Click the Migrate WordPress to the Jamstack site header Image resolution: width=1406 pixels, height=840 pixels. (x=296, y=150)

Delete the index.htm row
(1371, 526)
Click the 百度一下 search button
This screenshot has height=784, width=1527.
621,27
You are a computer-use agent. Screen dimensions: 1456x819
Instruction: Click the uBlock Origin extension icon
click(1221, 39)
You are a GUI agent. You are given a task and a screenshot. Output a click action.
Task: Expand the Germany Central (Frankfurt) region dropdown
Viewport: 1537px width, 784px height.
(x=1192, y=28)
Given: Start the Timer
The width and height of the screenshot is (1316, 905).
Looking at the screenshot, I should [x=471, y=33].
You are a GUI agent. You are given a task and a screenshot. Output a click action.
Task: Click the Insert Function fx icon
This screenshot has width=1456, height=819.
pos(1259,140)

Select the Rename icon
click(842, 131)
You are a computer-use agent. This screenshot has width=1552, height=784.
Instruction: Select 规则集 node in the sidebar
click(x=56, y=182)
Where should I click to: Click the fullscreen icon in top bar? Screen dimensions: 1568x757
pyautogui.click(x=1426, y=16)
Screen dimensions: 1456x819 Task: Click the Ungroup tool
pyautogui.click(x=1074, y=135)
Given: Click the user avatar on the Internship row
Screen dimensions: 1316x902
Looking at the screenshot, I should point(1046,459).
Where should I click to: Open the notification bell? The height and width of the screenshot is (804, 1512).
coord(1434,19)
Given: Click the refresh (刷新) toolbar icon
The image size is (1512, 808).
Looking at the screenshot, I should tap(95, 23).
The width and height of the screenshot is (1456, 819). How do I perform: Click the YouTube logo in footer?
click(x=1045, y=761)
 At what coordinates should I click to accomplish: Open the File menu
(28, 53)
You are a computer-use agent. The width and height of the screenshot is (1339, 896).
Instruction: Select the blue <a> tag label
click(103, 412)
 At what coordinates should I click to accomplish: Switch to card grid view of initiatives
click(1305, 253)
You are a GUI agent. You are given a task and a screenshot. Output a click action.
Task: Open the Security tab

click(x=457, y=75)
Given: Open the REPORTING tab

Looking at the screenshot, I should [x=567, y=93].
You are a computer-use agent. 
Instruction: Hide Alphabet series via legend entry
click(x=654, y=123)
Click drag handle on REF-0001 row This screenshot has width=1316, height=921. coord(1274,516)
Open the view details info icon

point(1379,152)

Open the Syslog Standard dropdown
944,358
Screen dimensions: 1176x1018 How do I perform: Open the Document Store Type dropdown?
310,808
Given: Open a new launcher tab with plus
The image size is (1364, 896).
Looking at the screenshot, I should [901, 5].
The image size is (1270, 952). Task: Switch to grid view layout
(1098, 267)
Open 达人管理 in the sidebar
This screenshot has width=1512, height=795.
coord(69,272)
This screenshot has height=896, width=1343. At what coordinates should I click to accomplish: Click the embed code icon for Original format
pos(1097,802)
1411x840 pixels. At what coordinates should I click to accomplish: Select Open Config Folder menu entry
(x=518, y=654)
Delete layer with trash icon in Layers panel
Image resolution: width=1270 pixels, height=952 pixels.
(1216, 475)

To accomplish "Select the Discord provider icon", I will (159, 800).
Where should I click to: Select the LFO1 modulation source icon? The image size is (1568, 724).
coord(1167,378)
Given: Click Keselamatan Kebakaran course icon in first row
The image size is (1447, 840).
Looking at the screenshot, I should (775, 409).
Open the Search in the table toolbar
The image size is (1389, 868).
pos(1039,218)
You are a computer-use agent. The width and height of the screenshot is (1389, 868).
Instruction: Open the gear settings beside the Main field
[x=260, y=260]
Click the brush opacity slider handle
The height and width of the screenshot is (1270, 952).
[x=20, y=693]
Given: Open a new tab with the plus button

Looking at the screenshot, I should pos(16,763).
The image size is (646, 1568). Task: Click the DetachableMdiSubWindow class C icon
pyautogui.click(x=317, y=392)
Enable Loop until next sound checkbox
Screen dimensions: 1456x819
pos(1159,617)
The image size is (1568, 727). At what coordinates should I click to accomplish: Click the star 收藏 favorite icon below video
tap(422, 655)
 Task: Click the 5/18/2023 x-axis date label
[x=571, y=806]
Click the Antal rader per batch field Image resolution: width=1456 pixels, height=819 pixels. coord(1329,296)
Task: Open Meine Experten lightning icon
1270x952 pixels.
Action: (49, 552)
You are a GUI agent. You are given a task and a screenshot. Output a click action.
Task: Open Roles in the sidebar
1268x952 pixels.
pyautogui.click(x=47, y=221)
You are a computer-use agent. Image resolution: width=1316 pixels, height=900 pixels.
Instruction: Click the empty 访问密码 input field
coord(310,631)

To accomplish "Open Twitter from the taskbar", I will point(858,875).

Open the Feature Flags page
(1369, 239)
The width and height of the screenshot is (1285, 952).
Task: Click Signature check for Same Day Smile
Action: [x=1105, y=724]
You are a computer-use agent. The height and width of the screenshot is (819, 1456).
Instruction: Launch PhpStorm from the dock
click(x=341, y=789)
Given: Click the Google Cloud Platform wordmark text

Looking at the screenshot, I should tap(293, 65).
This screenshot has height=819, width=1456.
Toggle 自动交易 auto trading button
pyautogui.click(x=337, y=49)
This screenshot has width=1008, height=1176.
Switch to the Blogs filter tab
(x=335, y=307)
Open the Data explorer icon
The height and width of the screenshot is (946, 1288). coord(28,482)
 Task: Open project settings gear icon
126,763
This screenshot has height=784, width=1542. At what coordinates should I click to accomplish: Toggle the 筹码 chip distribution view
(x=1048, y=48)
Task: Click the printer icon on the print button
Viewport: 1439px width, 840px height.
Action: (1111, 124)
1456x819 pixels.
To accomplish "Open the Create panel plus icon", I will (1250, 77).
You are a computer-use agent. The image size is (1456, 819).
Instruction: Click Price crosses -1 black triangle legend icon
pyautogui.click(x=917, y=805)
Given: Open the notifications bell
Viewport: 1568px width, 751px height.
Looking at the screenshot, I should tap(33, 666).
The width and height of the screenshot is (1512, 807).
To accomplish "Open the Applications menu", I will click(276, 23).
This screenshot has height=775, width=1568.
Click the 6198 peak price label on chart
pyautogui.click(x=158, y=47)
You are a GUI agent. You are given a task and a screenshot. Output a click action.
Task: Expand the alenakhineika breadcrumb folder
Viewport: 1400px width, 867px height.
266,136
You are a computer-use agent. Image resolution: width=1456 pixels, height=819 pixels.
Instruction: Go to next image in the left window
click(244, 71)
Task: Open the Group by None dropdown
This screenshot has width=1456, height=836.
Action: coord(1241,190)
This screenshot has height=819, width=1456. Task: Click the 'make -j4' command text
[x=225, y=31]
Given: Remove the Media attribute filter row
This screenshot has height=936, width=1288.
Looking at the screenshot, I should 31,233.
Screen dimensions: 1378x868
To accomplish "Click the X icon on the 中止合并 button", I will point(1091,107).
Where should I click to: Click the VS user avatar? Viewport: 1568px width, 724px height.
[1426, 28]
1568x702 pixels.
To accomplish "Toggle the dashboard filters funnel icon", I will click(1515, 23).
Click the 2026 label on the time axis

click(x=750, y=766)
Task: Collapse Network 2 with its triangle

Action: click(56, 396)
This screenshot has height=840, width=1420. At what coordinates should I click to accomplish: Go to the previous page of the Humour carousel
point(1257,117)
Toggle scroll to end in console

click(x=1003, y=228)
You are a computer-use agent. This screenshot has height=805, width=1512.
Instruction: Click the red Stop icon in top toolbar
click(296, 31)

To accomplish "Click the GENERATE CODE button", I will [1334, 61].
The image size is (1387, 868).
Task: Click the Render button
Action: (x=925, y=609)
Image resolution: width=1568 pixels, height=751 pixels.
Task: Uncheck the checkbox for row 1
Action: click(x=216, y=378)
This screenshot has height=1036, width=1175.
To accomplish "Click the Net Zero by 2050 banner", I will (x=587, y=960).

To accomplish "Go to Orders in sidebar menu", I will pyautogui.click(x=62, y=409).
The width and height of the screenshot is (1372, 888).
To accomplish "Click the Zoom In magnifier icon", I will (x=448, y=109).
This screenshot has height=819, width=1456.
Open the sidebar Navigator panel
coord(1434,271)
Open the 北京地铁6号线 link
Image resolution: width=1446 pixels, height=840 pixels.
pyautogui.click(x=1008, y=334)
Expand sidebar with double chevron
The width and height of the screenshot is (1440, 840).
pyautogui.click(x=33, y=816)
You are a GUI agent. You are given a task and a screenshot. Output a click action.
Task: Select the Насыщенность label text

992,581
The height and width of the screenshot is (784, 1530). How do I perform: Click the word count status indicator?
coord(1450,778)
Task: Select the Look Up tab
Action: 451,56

◆ WORK INSTRUCTIONS ◆
Restate word for word the lines of the data above, starting at the line containing "The image size is (1270, 952)." and ending at the line containing "screenshot is (1389, 868).", both included, and nothing more.

◆ SOLUTION FOR THIS TASK ◆
The image size is (1270, 952). Task: Switch to grid view layout
(1098, 267)
Open 达人管理 in the sidebar
This screenshot has width=1512, height=795.
coord(69,272)
This screenshot has height=896, width=1343. At what coordinates should I click to accomplish: Click the embed code icon for Original format
pos(1097,802)
1411x840 pixels. At what coordinates should I click to accomplish: Select Open Config Folder menu entry
(x=518, y=654)
Delete layer with trash icon in Layers panel
Image resolution: width=1270 pixels, height=952 pixels.
(1216, 475)

To accomplish "Select the Discord provider icon", I will (159, 800).
Where should I click to: Select the LFO1 modulation source icon? The image size is (1568, 724).
coord(1167,378)
Given: Click Keselamatan Kebakaran course icon in first row
The image size is (1447, 840).
Looking at the screenshot, I should (775, 409).
Open the Search in the table toolbar
The image size is (1389, 868).
pos(1039,218)
You are a computer-use agent. The width and height of the screenshot is (1389, 868).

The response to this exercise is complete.